Single by Yoko Ono

from the album Starpeace
- Released: 14 October 1985
- Recorded: 1984
- Genre: Rock; dance-rock; new wave;
- Label: Polydor
- Songwriter: Yoko Ono
- Producer: Yoko Ono

Yoko Ono singles chronology
| "Never Say Goodbye" (1983) | "Hell in Paradise" (1985) | "Cape Clear" (1985) |
| "Will I" / "Fly" (2003) | "Hell in Paradise" (2004) | "Everyman... Everywoman..." (2004) |

Music video
- "Hell in Paradise" at YouTube

= Hell in Paradise =

"Hell in Paradise" is a song by Yoko Ono from the 1985 album Starpeace. The lyrics are about mankind's perceived idea of hell, despite living in the paradise that Ono considers to be planet Earth. After "Walking on Thin Ice", it was her biggest hit of the 1980s, charting at number 16 on the US dance chart. Ono went on hiatus after Starpeace; this would be her last proper single until 2001's remix of "Open Your Box".

Ultimate Classic Rock critic Michael Gallucci rated it as Ono's 4th best song, calling it the "highlight" of Starpeace.

In 2004, the track was revived as part of the ONO remix project, and reached number 4 on the same chart twenty years on. In 2016, the song was re-released by the ONO project again, featuring remixes by Dave Audé and others. It reached number 1 on the Dance Club Songs chart.

#####

• **The tasks**
(a) Name every genre that the "Hell in Paradise" article assigns to the single.
(b) According to the "Hell in Paradise" article, what position did the song reach on the Dance Club Songs chart after its 2016 re-release?

#####

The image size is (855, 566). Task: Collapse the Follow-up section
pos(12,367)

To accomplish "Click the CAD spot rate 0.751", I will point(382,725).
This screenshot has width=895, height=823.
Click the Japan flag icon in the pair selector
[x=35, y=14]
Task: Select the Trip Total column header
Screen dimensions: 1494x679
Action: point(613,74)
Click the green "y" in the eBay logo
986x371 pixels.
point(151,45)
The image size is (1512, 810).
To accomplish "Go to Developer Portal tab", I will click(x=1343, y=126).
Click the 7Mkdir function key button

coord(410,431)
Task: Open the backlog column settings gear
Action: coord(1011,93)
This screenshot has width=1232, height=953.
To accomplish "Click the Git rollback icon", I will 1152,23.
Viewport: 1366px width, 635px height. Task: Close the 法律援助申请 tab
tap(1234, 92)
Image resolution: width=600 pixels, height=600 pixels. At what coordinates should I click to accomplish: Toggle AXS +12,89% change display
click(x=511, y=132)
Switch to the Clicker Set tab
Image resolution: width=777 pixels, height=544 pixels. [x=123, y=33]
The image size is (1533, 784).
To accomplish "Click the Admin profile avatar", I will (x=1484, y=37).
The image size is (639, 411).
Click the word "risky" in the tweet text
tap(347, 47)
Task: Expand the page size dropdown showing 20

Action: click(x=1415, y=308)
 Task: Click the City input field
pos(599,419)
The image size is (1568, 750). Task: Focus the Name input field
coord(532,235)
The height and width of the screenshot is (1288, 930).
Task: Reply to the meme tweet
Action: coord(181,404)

#####

• **Outputs for the tasks**
(a) Rock, dance-rock, and new wave.

(b) It reached number 1.